## start Extracted records
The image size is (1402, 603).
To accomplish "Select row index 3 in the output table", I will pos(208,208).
## end Extracted records
## start Extracted records
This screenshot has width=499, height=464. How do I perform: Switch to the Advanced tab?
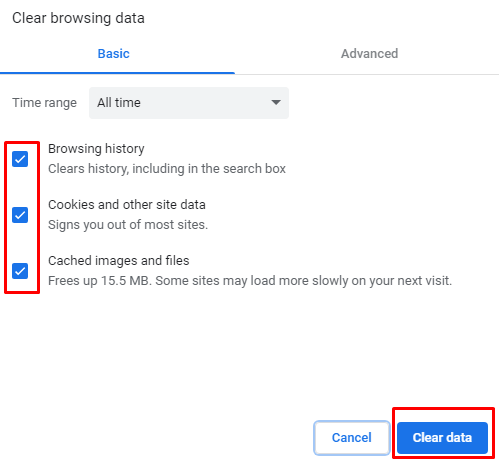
## end Extracted records
## start Extracted records
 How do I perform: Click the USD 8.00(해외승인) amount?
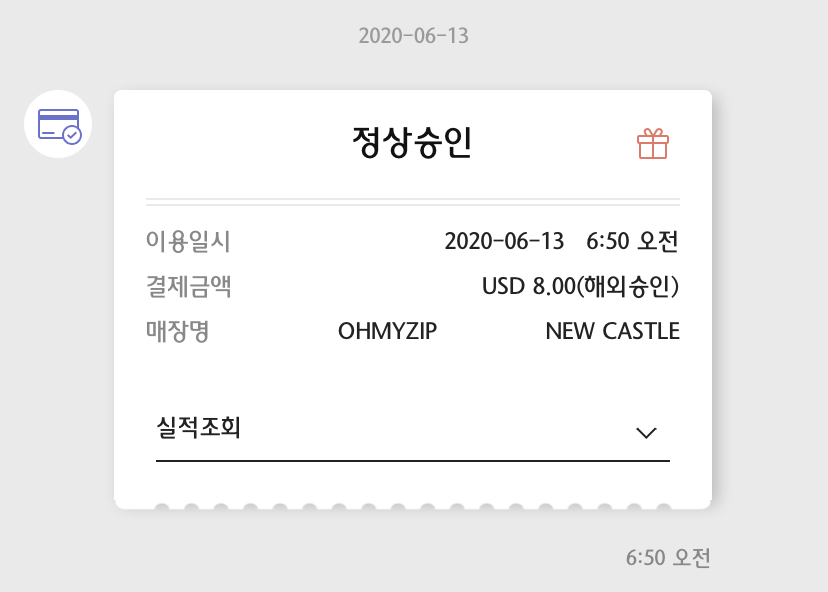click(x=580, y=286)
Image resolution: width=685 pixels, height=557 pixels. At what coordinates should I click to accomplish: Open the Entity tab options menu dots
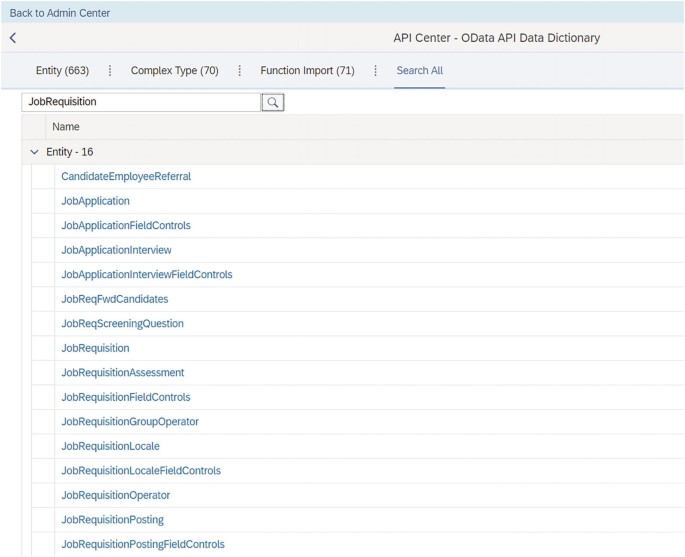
## end Extracted records
_Problem to solve_
Resize the data from the line with "How do I perform: Click" up to and including the line with "Image resolution: width=685". Rewrite only these lines, keeping all other text unchanged, but multiply every click coordinate by 0.3 and round to whole numbers, with halves rounded up, and leave out the pictures.

_Solution to the problem_
 How do I perform: Click the USD 8.00(해외승인) amount?
click(x=174, y=86)
Image resolution: width=685 pixels, height=557 pixels. At what coordinates should I click to accomplish: Open the Entity tab options menu dots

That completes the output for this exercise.